Within the listing below, the lines to output run from the one containing "Accessibility (728, 2357)" through the one containing "Manage settings (963, 55)"; copy them exactly and nothing else.

** DATA TO USE follows **

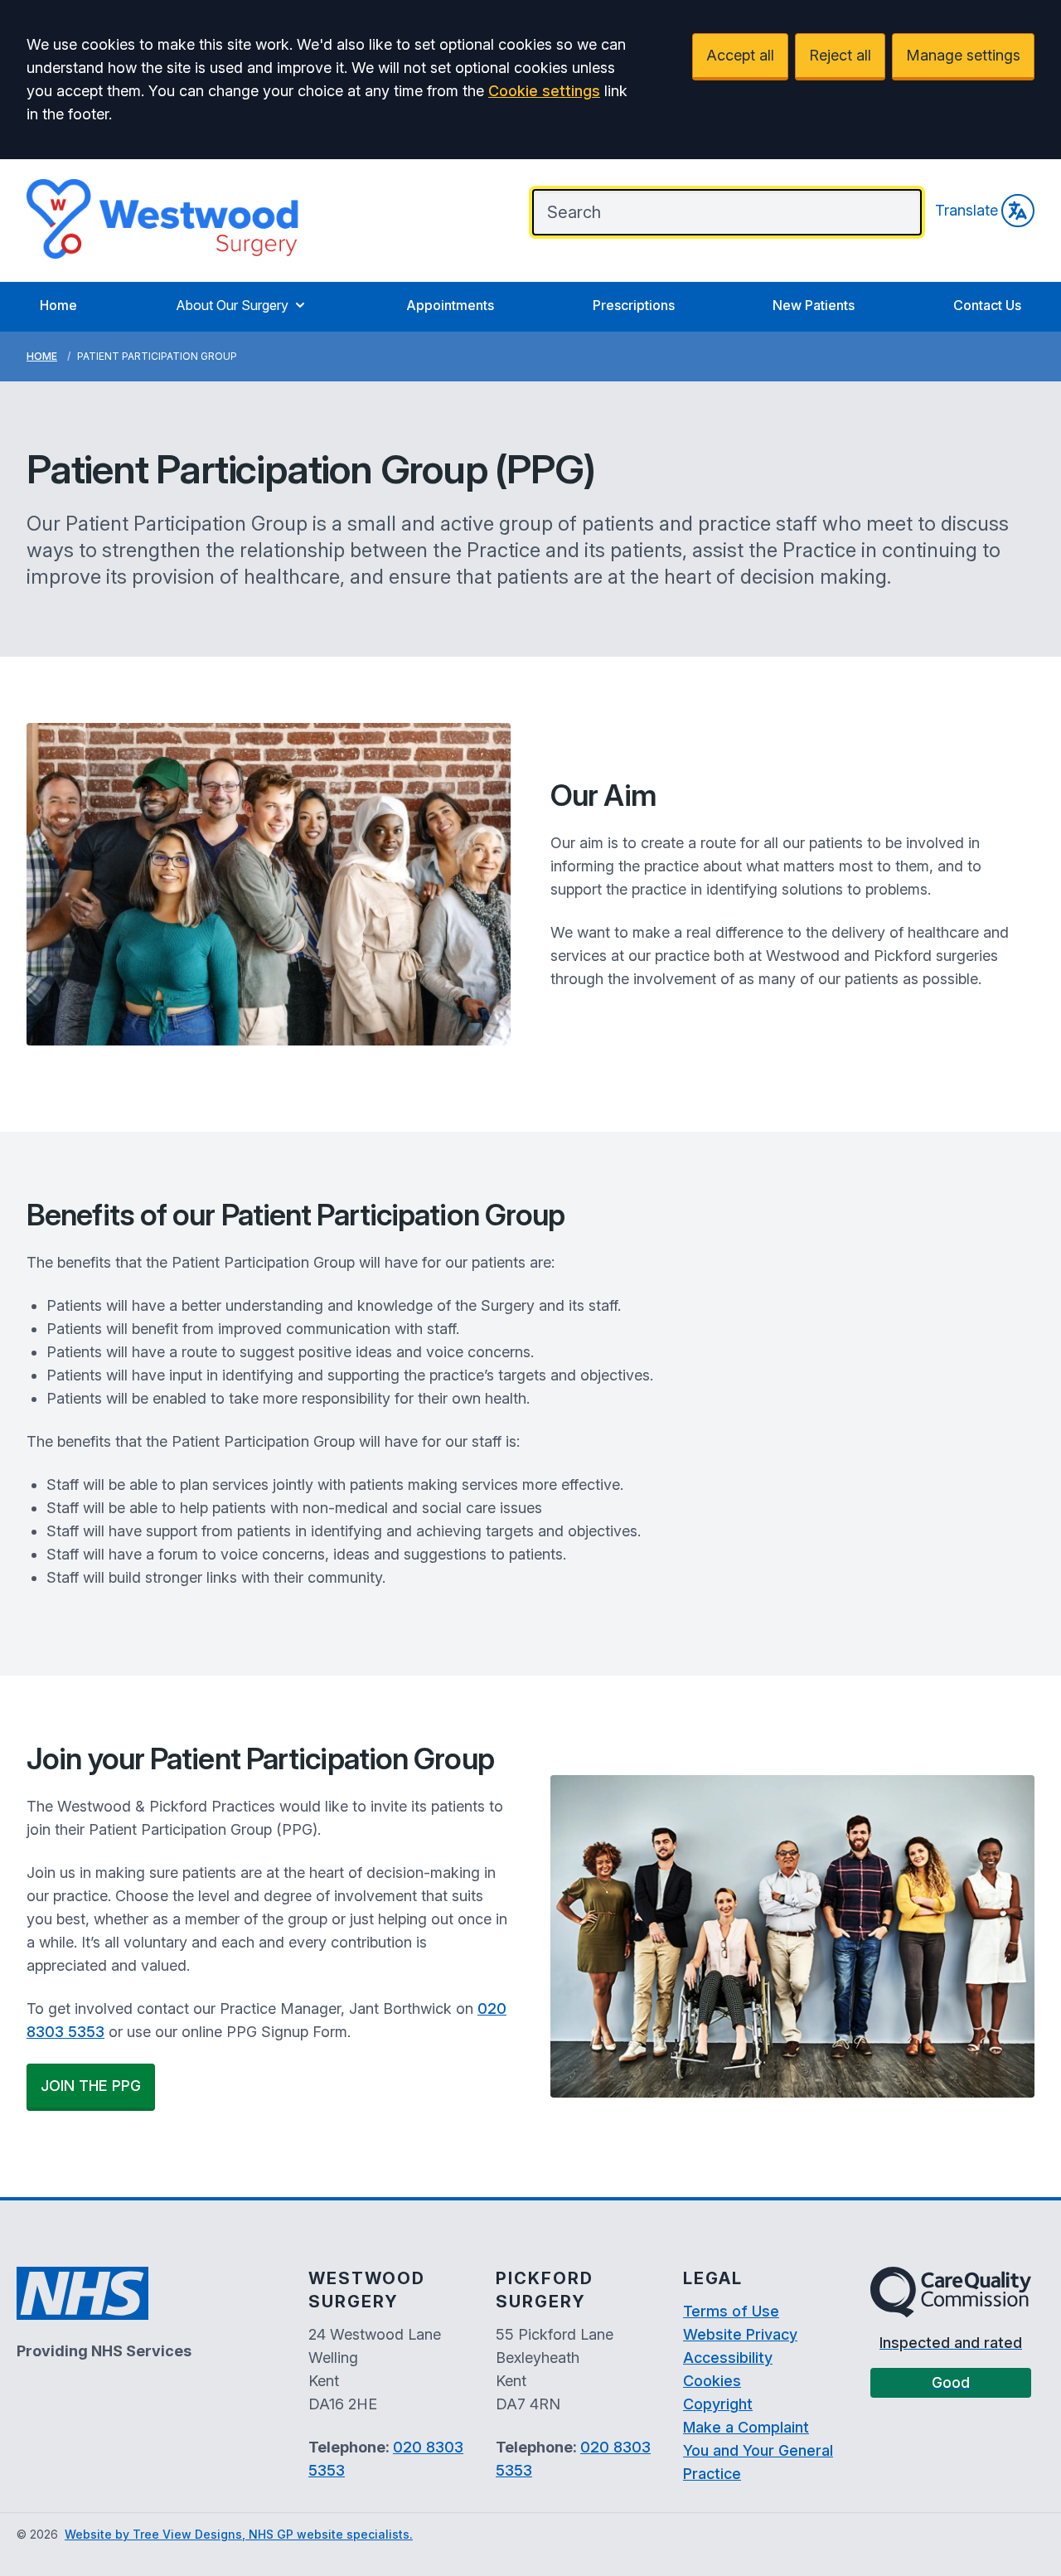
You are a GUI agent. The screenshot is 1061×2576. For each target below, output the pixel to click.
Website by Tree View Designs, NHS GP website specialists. (239, 2534)
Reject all (840, 55)
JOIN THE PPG (91, 2085)
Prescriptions (634, 305)
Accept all (740, 55)
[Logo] (163, 219)
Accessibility (728, 2357)
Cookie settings (544, 90)
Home (58, 305)
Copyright (718, 2404)
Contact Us (987, 305)
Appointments (450, 305)
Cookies (712, 2380)
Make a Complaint (746, 2427)
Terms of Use (731, 2311)
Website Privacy (740, 2334)
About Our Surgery (232, 305)
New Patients (814, 305)
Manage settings (963, 55)
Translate (966, 210)
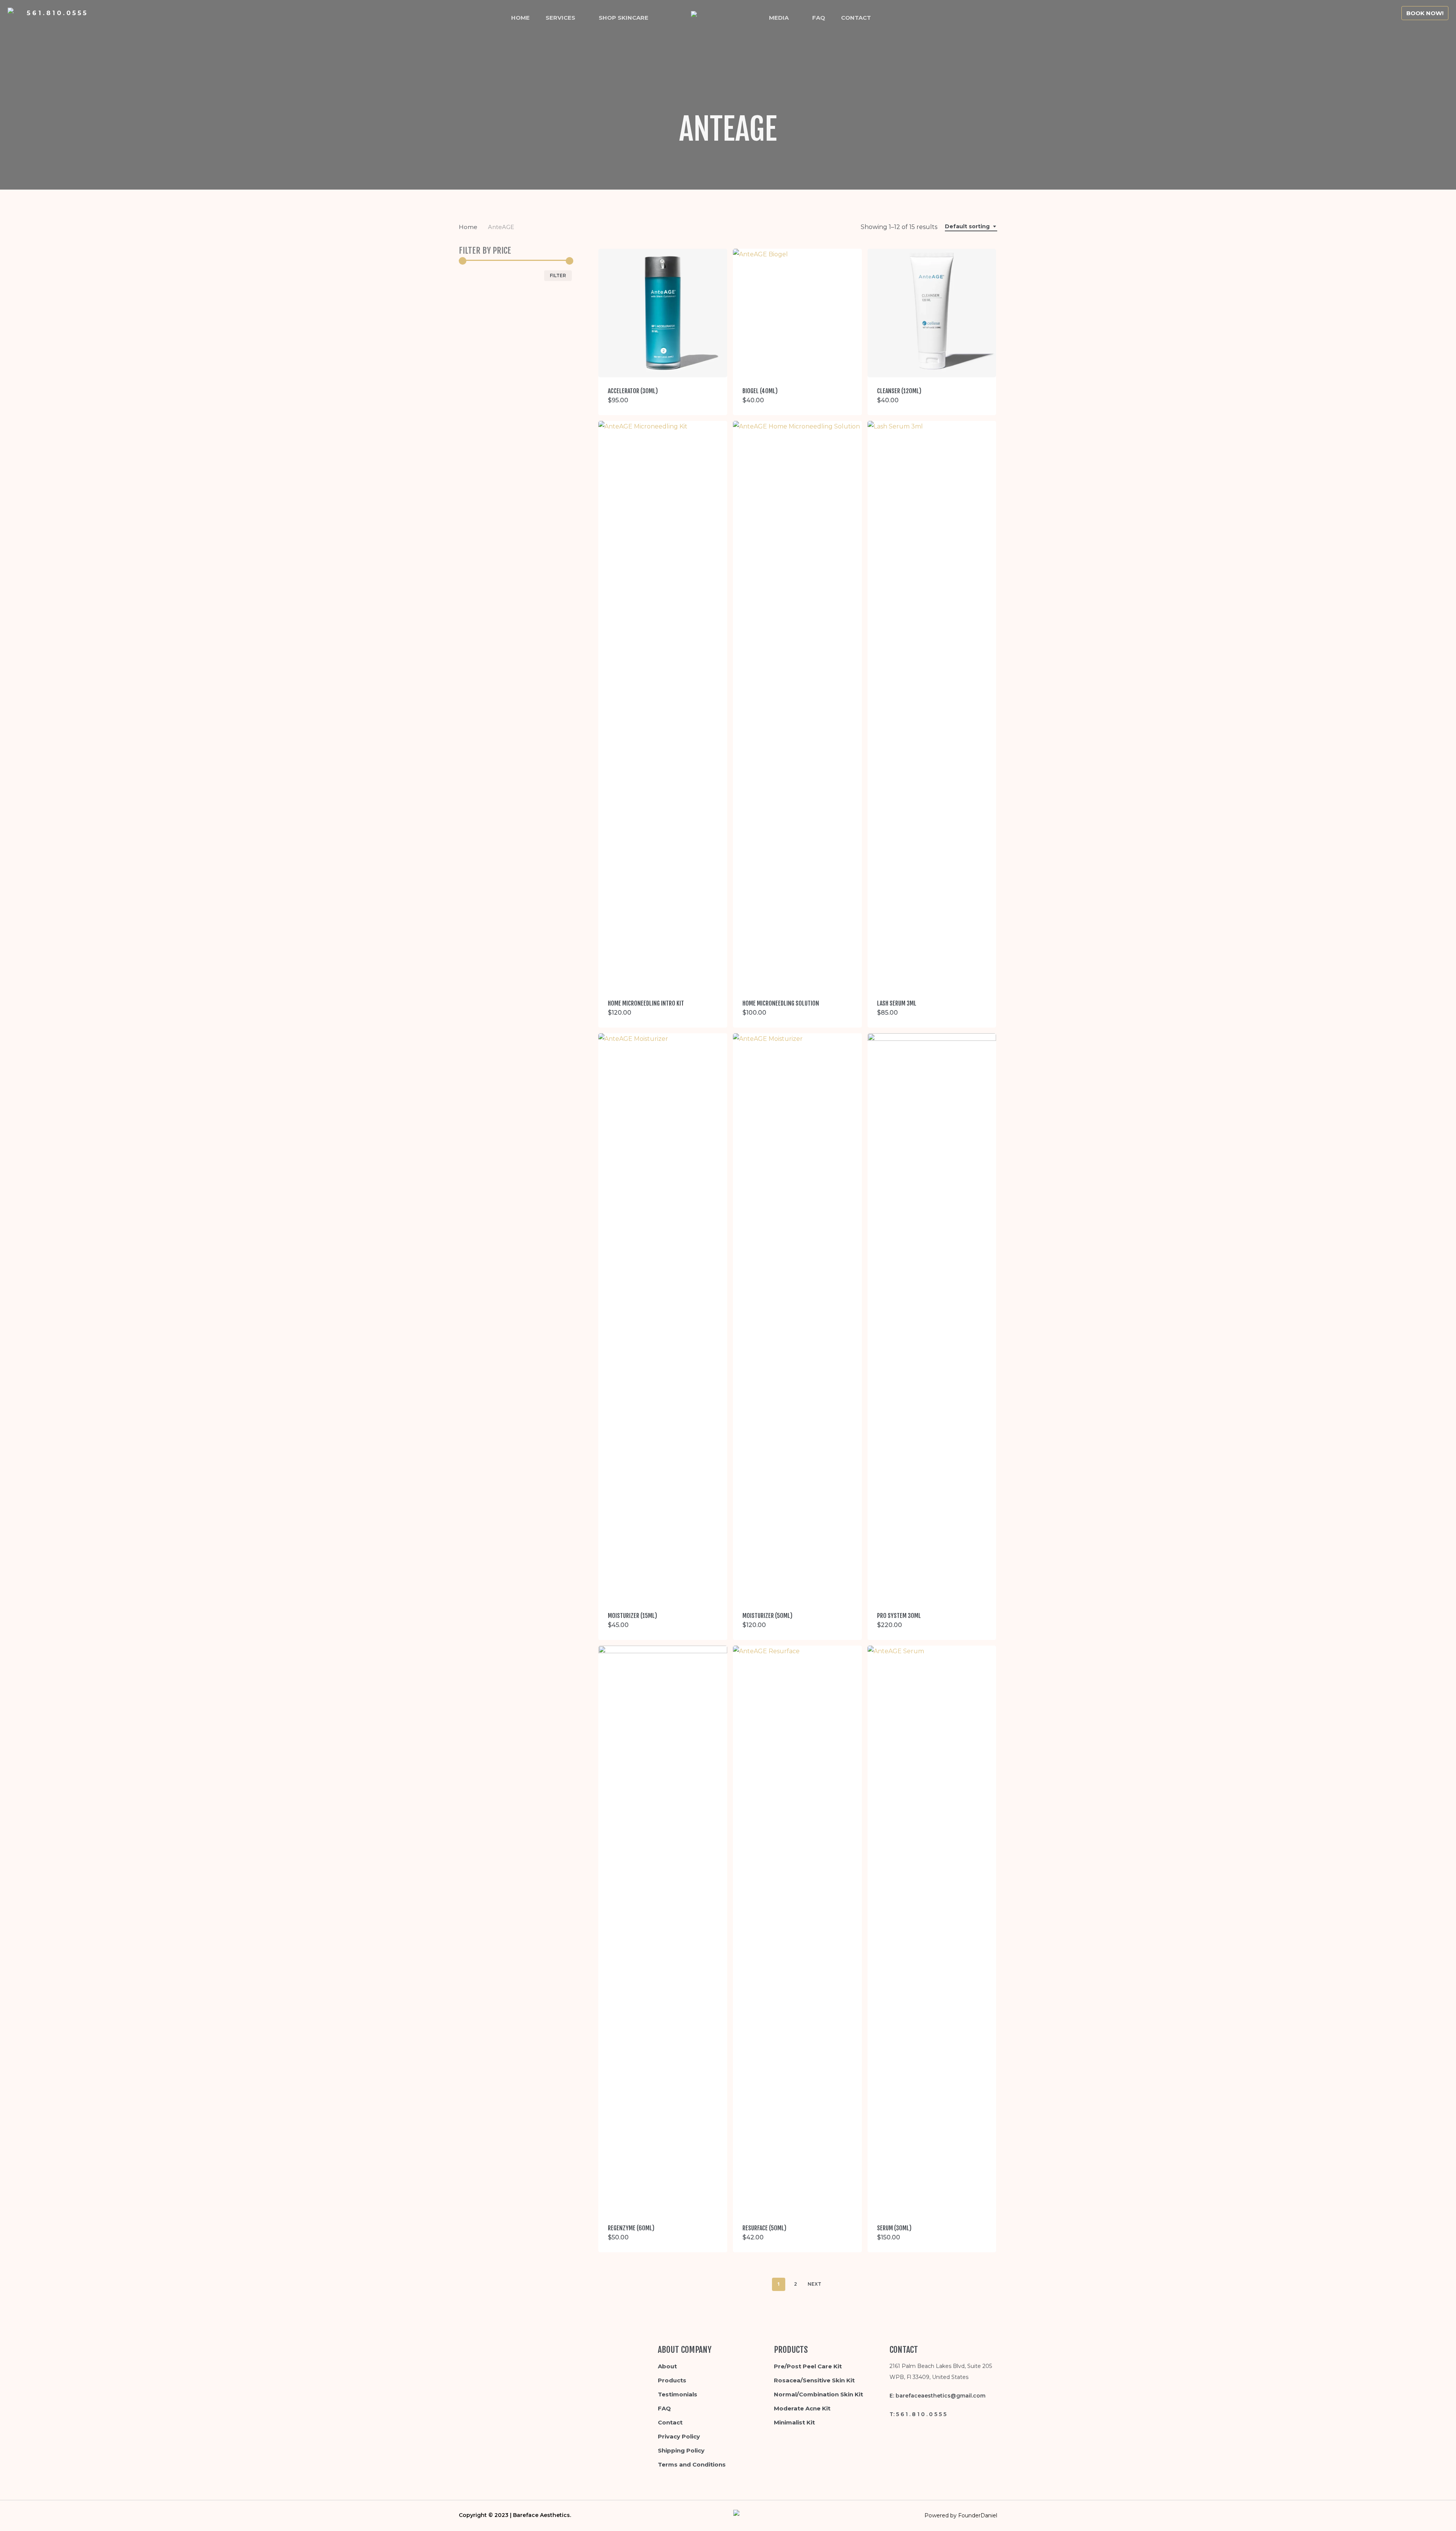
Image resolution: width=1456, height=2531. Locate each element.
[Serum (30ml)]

** End of DATA TO USE **

**RESULT BELOW:**
Accessibility (728, 2357)
Cookie settings (544, 90)
Home (58, 305)
Copyright (718, 2404)
Contact Us (987, 305)
Appointments (450, 305)
Cookies (712, 2380)
Make a Complaint (746, 2427)
Terms of Use (731, 2311)
Website Privacy (740, 2334)
About Our Surgery (232, 305)
New Patients (814, 305)
Manage settings (963, 55)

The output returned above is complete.